O lar é o lugar mais perigoso para uma mulher, aponta a OMS.
Para a Organização das Nações Unidas, a projeção é de que 70% de todas as mulheres no mundo já sofreram ou irão sofrer algum tipo de violência em algum momento de suas vidas. O estudo da OMS também apontou uma triste constatação: o lar é o lugar mais perigoso para uma mulher.

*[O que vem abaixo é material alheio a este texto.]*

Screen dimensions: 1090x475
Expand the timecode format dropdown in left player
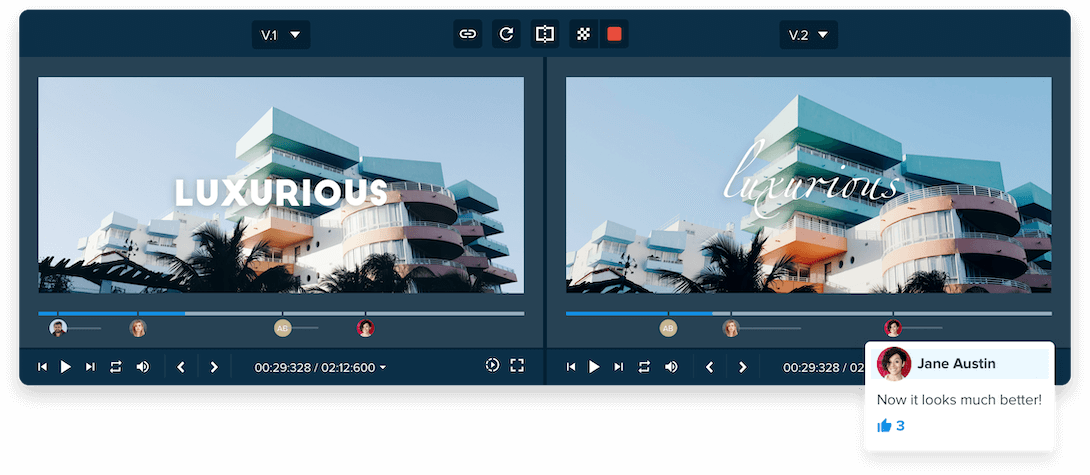382,368
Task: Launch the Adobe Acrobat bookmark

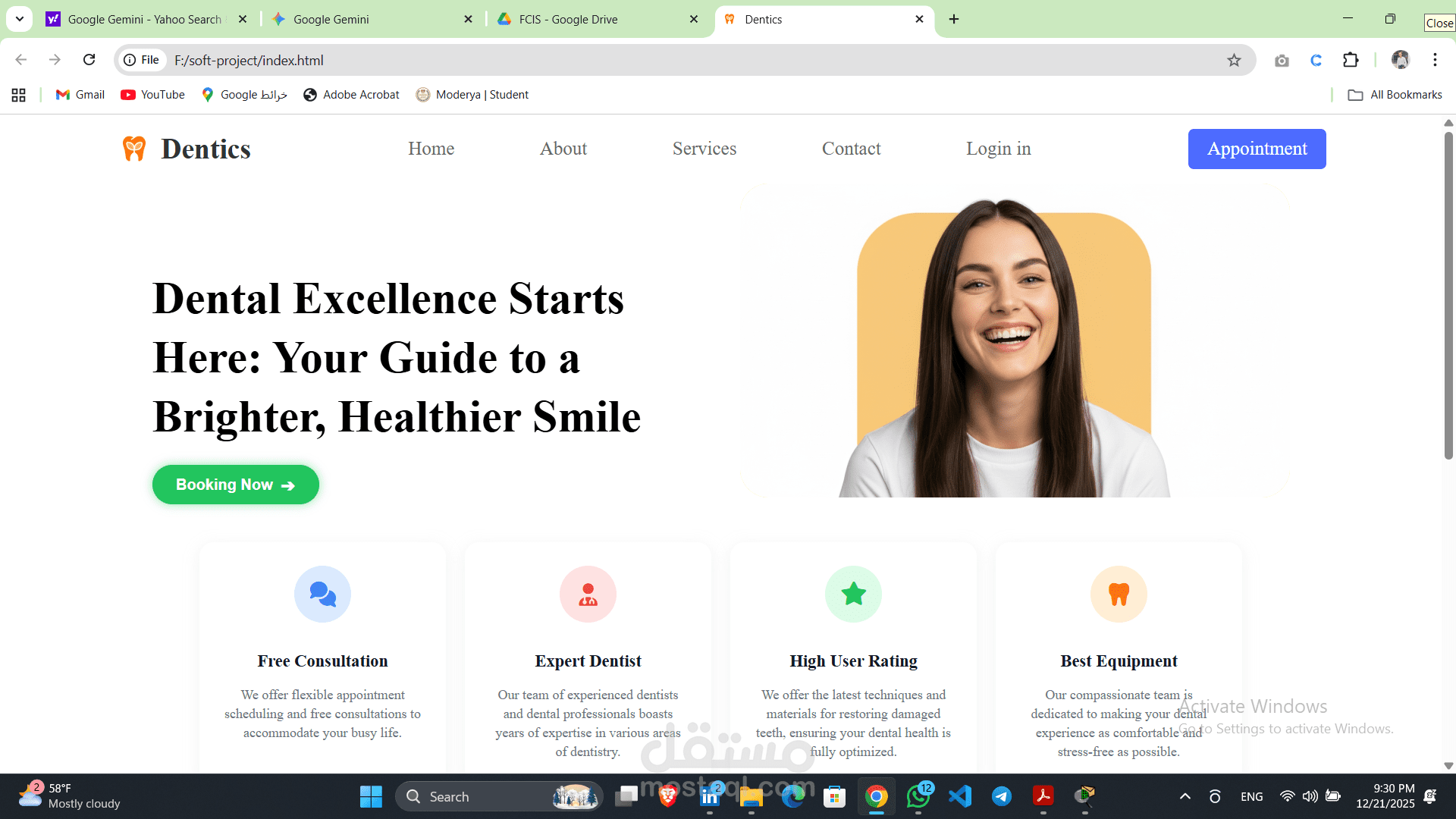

Como entender este fluxo de crescente violência? Acompanhe esta série do Pleno.News sobre feminicídio e violência doméstica nas próximas reportagens.
DE ONDE VEM O FEMINICÍDIO
Um homem não acorda em um dia e, de repente, decide que vai matar a companheira. Existe um processo que se inicia com um comportamento emocionalmente doentio. A postura cotidiana vai evidenciando a discriminação, a opressão, a desigualdade e a violência sistemática até a possibilidade do risco de morte contra a mulher. Trata-se de um crime de ódio que começa com agressões verbais e abusos físicos e sexuais. De forma covarde e brutal, inclui torturas e até mutilações. A própria Maria da Penha é uma referência, já que ficou em uma cadeira de rodas após agressões. portanto, a lei define feminicídio como “o assassinato de uma mulher cometido por razões da condição de sexo feminino”.
PROJETO VIOLETA
Funciona desde 2015 no Rio de Janeiro e é um exemplo de iniciativa no país, idealizado pela juíza Adriana Mello. Mobiliza Polícia Civil, Defensoria Pública e Ministério Público. O projeto tem o objetivo de acelerar todo o processo de garantia à proteção máxima das mulheres vítimas de violência doméstica e familiar. Todo o trâmite judicial deve ser feito em cerca de quatro horas: a vítima registra o caso na delegacia, que o encaminha de imediato para apreciação do juiz. Depois de ser ouvida e orientada por uma equipe multidisciplinar do Juizado, ela sai com uma decisão judicial em mãos. O Projeto Violeta funciona no I Juizado de Violência Doméstica, no Palácio da Justiça, centro da cidade do Rio de Janeiro. Ganhou a 11ª edição do Prêmio Innovare.
CASA DA MULHER BRASILEIRA
Recentemente, a ministra da Mulher, Família e Direitos Humanos determinou abrir a Casa da Mulher Brasileira em Brasília, parada há oito meses por interdição da Defesa Civil. O espaço foi criado para oferecer serviços especializados para os mais diversos tipos de violência contra a mulher, como acolhimento, apoio psicossocial, Defensoria Pública, treinamento para autonomia econômica, brinquedoteca para as crianças, alojamento de passagem. A Casa da Mulher Brasileira é uma inovação no atendimento humanizado às mulheres. Possui gestão compartilhada entre a União, os Estados e os municípios.
WOMAN RIGHTS BRASIL
O relatório global 2019 da ONG internacional Humans Rights Watch informou que o Brasil vive uma epidemia de violência doméstica. Com estudos registrados em documento, a pesquisa denuncia que há mais de 1,2 milhão de casos de agressões contra mulheres pendentes na Justiça brasileira. Outro alerta da ONG é sobre o abuso doméstico não notificado. Se em 2017, 4.539 mulheres morreram no Brasil (dados do Fórum Brasileiro de Segurança Pública), apenas 1.333 foram casos tipificados como feminicídio. O número real pode ser bem maior, pois a polícia não registra como feminicídio as ocorrências que não tenham motivação clara.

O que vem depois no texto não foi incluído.